* _WRITTEN INSTRUCTION_
Scale the entries from the line with "This screenshot has height=760, width=1568." through the end of the entries, writing every line out again with the requests included. Multiply each click coordinate in the answers by 0.7 and round it to a whole number, rounding halves up.

>> Start

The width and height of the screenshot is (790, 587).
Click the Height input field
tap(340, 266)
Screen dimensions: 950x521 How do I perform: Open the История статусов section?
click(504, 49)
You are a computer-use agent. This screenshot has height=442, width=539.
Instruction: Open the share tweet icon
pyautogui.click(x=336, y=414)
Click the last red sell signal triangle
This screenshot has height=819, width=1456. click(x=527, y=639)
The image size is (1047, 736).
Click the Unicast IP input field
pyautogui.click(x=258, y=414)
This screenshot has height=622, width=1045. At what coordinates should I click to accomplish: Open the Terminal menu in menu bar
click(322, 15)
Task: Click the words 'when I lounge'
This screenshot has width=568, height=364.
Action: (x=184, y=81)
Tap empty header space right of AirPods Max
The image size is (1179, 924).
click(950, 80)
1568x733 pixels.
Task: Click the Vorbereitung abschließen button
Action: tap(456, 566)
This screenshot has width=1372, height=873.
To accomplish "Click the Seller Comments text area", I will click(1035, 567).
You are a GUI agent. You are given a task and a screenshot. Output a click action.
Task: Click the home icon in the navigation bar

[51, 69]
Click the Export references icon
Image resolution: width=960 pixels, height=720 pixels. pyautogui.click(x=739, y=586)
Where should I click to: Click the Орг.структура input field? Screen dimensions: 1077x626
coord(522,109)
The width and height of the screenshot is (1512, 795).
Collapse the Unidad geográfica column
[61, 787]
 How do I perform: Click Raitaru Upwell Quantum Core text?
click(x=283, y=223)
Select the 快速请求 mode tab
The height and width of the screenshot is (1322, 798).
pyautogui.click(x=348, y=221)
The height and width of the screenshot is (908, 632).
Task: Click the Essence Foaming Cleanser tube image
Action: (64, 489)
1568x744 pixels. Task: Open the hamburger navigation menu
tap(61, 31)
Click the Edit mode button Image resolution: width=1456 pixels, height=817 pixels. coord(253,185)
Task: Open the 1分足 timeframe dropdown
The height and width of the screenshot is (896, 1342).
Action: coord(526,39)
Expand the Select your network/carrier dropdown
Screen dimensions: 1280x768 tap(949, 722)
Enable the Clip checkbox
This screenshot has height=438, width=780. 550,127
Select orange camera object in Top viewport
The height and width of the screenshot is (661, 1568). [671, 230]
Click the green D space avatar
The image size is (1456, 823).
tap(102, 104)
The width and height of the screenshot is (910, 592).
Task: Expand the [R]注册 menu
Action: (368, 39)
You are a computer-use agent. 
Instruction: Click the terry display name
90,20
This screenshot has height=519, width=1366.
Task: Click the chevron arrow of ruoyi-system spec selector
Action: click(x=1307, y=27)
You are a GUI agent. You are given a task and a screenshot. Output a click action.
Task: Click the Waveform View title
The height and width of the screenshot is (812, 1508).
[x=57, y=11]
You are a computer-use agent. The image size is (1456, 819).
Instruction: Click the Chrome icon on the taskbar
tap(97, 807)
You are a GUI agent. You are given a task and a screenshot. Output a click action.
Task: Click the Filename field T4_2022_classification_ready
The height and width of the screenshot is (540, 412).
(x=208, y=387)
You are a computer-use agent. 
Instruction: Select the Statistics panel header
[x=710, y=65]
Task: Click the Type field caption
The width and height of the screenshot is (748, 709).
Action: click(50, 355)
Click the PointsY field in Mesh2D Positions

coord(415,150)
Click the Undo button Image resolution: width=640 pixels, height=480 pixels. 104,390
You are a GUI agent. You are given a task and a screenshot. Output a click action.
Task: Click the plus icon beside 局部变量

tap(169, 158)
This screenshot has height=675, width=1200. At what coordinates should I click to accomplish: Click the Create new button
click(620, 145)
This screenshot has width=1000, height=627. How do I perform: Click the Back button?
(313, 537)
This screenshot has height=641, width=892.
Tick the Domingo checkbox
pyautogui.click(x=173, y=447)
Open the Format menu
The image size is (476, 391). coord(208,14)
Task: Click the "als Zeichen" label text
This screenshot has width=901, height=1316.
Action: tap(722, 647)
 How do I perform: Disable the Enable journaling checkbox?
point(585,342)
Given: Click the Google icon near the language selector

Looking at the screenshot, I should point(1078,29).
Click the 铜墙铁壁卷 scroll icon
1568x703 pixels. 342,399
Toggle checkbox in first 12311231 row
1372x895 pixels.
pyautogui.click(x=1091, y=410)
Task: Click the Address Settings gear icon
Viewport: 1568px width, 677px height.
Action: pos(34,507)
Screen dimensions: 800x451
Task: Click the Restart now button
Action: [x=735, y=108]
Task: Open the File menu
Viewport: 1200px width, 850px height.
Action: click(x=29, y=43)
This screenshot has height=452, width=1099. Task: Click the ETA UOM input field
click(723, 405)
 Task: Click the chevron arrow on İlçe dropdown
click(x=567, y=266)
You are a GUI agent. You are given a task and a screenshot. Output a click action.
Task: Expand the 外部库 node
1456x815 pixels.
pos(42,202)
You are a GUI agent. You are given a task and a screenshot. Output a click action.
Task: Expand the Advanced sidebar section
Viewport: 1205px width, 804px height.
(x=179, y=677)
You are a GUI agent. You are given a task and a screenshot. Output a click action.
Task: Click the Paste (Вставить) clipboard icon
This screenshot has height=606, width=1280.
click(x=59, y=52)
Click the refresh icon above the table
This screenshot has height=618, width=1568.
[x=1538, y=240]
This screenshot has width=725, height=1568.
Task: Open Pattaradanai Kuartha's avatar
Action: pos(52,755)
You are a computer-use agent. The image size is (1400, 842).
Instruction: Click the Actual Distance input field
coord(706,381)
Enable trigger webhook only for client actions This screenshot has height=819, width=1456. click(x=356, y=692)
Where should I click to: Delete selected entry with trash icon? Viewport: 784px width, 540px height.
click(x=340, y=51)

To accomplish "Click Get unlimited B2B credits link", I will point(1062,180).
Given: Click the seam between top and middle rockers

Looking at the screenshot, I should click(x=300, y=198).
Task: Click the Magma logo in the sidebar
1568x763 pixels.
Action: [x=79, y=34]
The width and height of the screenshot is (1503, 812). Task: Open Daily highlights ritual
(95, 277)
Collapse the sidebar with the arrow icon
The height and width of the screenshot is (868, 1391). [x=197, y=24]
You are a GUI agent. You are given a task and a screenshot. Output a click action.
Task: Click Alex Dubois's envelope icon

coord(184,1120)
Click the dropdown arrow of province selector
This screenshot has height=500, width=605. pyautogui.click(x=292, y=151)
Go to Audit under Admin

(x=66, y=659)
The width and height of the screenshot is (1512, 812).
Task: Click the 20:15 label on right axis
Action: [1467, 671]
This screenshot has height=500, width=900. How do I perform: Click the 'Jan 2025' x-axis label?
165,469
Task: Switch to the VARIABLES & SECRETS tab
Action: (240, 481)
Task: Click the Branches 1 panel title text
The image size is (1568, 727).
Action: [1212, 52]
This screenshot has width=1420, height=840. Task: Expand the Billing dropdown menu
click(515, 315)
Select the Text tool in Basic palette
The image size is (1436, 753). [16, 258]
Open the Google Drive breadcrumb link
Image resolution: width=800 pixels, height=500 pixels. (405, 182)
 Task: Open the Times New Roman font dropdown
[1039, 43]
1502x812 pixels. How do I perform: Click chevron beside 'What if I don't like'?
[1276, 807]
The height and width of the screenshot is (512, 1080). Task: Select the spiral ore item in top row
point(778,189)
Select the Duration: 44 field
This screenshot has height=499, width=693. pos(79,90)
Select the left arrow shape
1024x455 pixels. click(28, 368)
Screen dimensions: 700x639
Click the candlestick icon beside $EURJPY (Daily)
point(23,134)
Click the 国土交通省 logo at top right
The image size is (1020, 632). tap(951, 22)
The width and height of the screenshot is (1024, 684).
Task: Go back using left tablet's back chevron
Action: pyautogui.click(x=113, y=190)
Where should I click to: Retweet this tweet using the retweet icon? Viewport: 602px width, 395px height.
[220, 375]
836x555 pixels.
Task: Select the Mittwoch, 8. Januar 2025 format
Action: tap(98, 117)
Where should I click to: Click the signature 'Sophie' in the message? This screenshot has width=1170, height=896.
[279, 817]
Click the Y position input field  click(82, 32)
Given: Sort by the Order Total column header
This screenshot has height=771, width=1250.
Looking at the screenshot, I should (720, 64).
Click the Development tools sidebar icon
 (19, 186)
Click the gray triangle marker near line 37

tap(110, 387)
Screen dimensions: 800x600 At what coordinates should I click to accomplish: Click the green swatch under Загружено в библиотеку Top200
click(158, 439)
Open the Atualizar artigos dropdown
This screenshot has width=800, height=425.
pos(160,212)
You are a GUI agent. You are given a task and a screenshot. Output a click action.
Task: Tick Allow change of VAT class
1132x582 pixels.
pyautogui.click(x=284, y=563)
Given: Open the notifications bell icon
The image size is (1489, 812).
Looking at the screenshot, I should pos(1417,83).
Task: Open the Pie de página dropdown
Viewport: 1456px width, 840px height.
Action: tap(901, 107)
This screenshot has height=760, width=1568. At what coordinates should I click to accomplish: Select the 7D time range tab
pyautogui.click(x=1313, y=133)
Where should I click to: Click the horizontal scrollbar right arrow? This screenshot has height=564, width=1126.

>> End

* _WRITTEN SOLUTION_
This screenshot has height=760, width=1568. At what coordinates should I click to accomplish: Select the 7D time range tab
pyautogui.click(x=919, y=93)
Where should I click to: Click the horizontal scrollbar right arrow? This screenshot has height=564, width=1126.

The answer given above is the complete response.